The Las Vegas Aces beat the Minnesota Lynx in a game decided in crunch time and moved into the No. 1 spot in the WNBA standings, a result that also pushed Las Vegas atop the Western Conference Commissioner’s Cup race.
The victory — one of seven league games this week decided in overtime or by one possession — gave the Aces control of both the standings and a clearer path to the Cup final. With the Aces needing one win in their next two games against Dallas and Phoenix, a single result will send Las Vegas to the Commissioner’s Cup final for the third time in five years.
The numbers underline the swing: the Aces claimed the league’s top position and moved into first in the Cup’s West bracket in the same night. That double gain shifts short-term stakes for both playoff seeding chatter and the midseason prize, because a Cup final berth gives the Aces a tangible, immediate target as the regular season tightens.
The week’s volatility—seven tightly decided games—frames the result. Close finishes have scrambled the table and handed short windows of leverage to teams that can finish tight games; Las Vegas turned one of those windows into a full takeover. For Minnesota, the loss cost the Lynx their hold on first and left them chasing again in a crowded race.
In the East, the New York Liberty clinched their bracket’s Commissioner’s Cup bid with one game to go, propelled by the league’s longest current winning streak and a recent defensive surge. Over the last five games New York posted the WNBA’s best defensive rating, an achievement that came even as the team started a rookie and Marine Johannès in the backcourt during that span.

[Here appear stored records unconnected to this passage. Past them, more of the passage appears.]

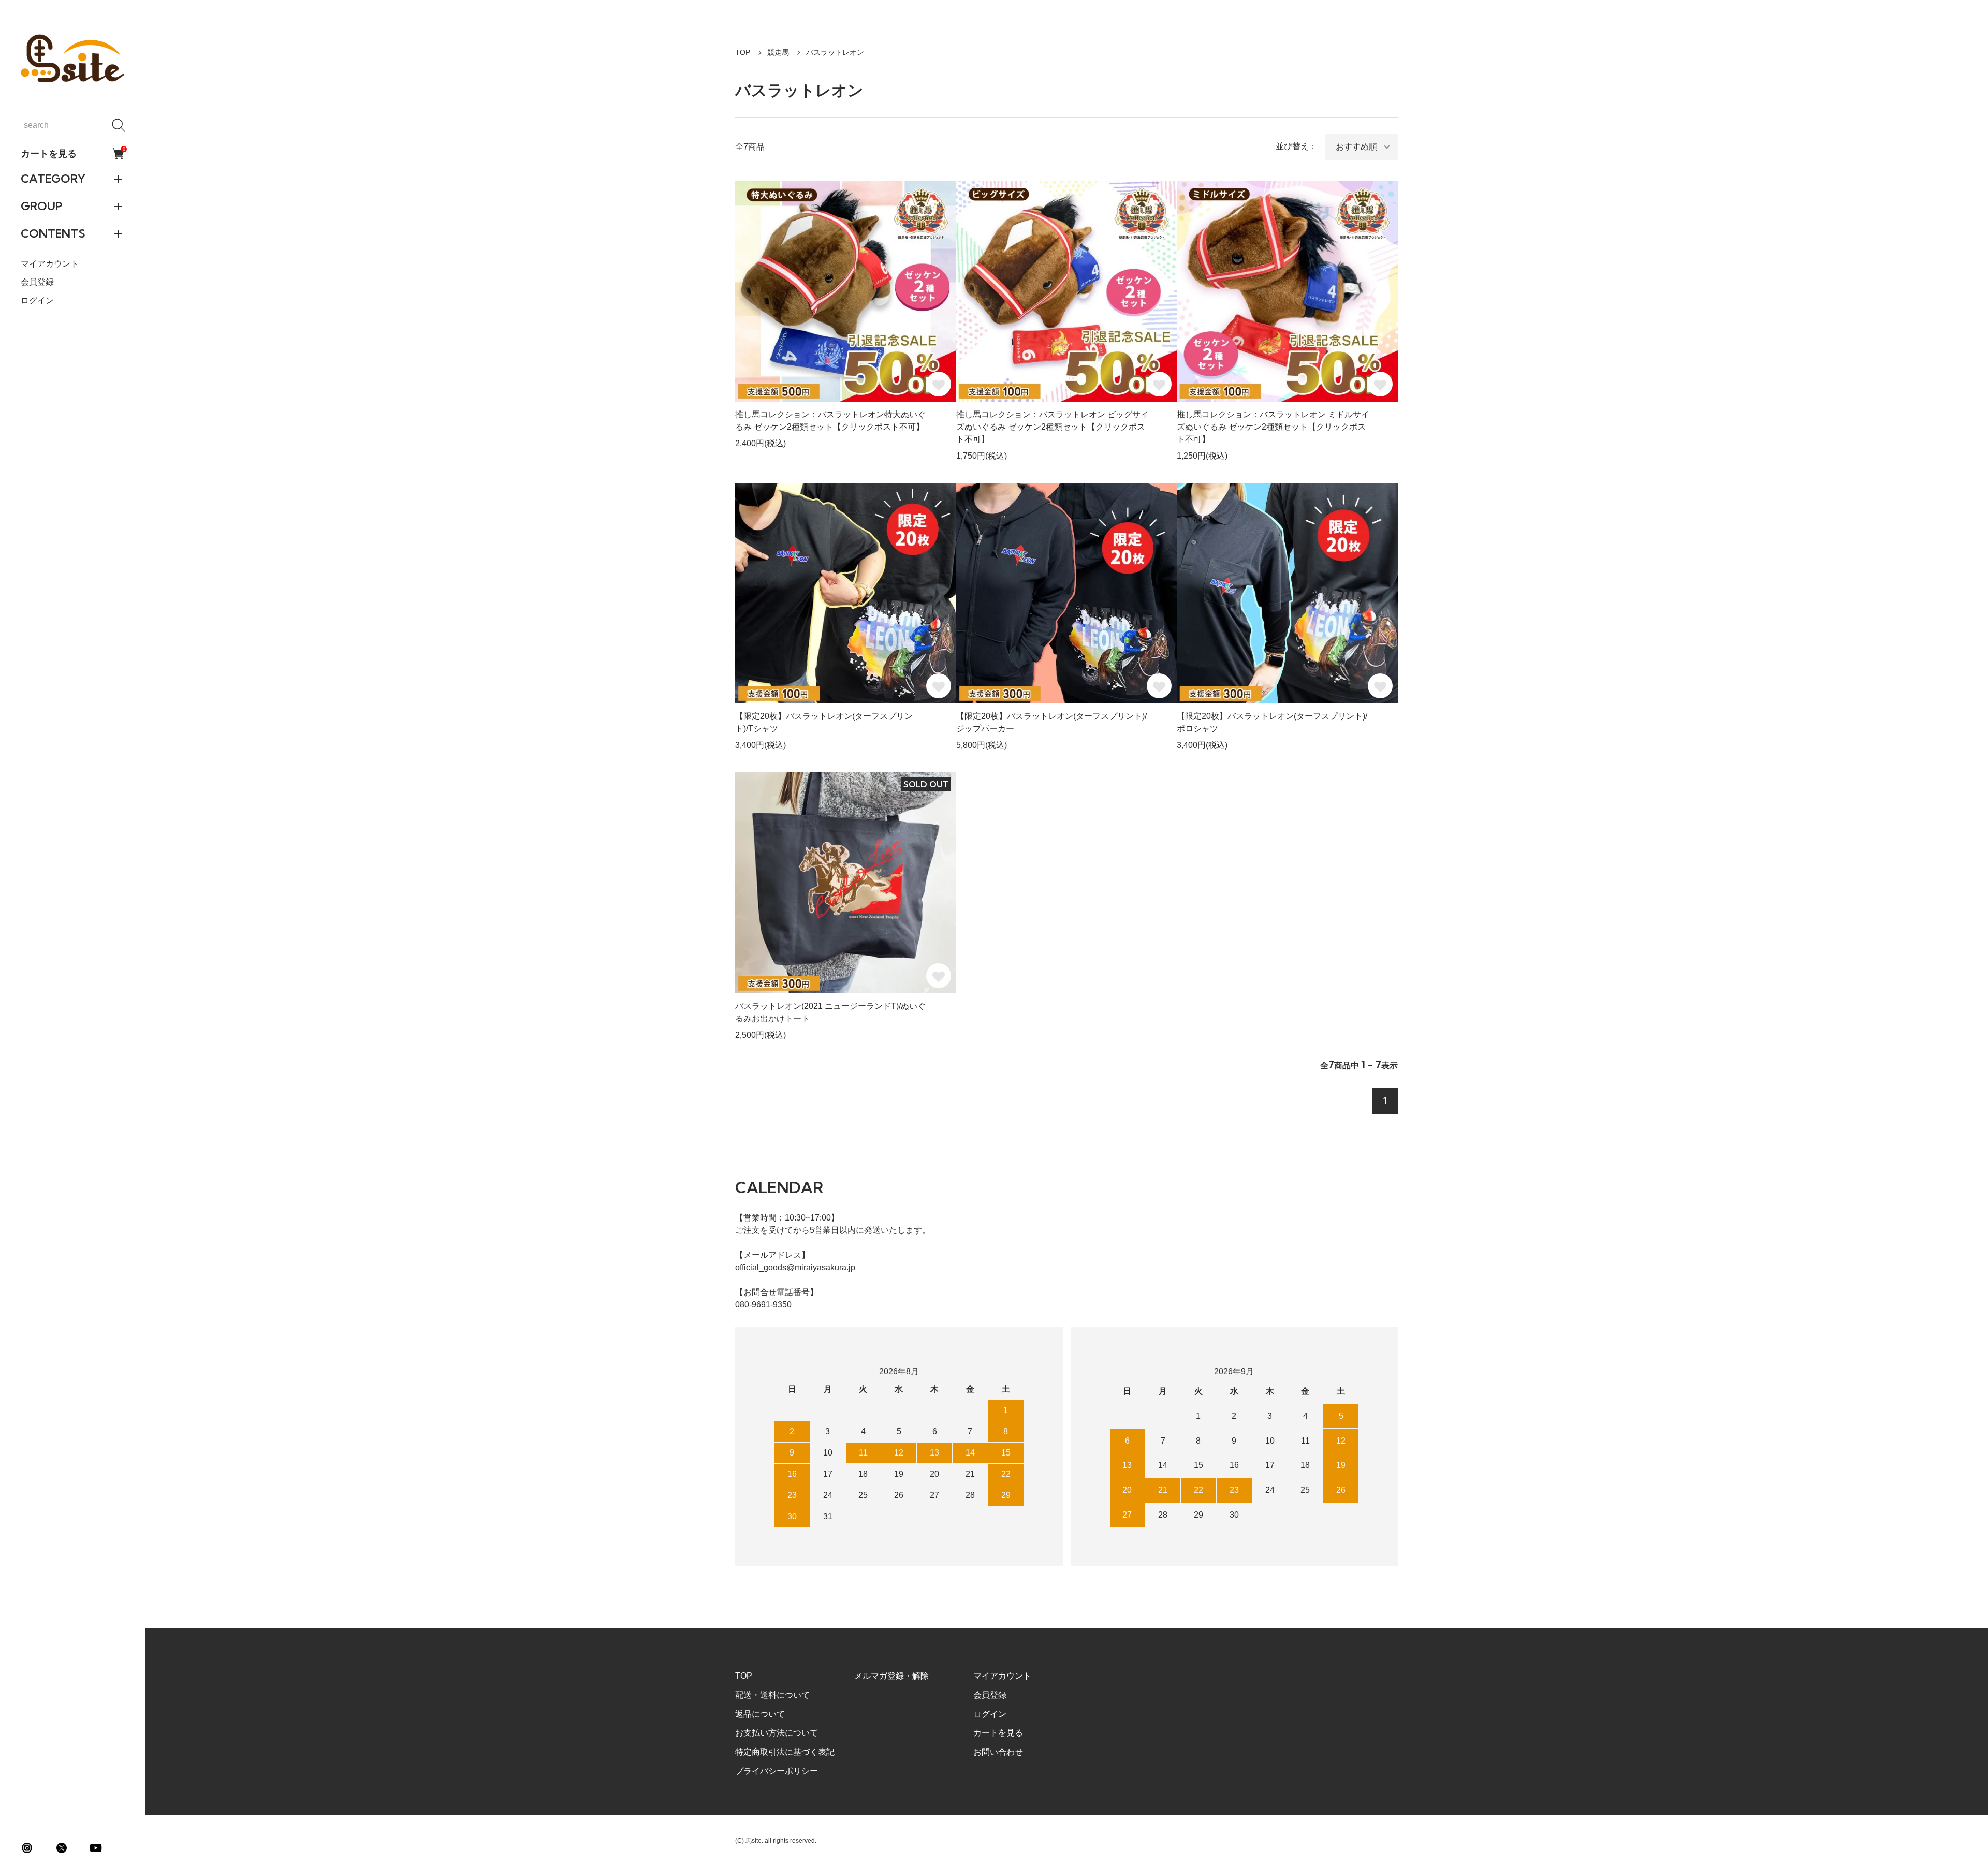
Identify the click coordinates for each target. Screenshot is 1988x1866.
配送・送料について (772, 1695)
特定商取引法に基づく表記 (785, 1751)
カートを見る (72, 153)
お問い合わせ (998, 1751)
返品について (760, 1714)
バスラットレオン (835, 52)
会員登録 (37, 281)
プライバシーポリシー (776, 1771)
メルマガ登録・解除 (891, 1675)
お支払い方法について (776, 1732)
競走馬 (778, 52)
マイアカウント (50, 263)
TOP (742, 52)
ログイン (37, 300)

That defensive progression arrived with a historic note: Breanna Stewart made history on Sunday with a career-high seven blocks, becoming the 16th player in WNBA history to record seven blocks in a single game. Stewart’s performance capped a week in which New York’s frontcourt — Stewart and Jonquel Jones — continued to be described as the best in the league despite both players being described by evaluators as not fully at their peaks. The paradox — an all-time-caliber pairing producing elite results while skeptics say neither is at her best — remains one of the league’s more interesting frictions.
The Aces’ climb reshuffles immediate priorities. Securing at least one win in the next two games against Dallas and Phoenix would lock in Las Vegas’s Cup-final appearance and cement the No. 1 position for the short term. Lose both and the Aces would find themselves vulnerable to the same late-week chaos that helped them rise this time, because the standings are thinly separated and every one-possession outcome ripples through the table.
What comes next is blunt: Las Vegas controls its fate. One win in two games sends the Aces to the Commissioner’s Cup final and strengthens their claim on the top of the WNBA standings; failure to get that win hands the initiative back to rivals in a week when a single possession has decided multiple matchups. The real question now is whether a team that seized momentum in crunch time can close the job against Dallas or Phoenix — and whether the Liberty’s defensive stride and Stewart’s shot-blocking peak will be enough to alter the chase for control in the East.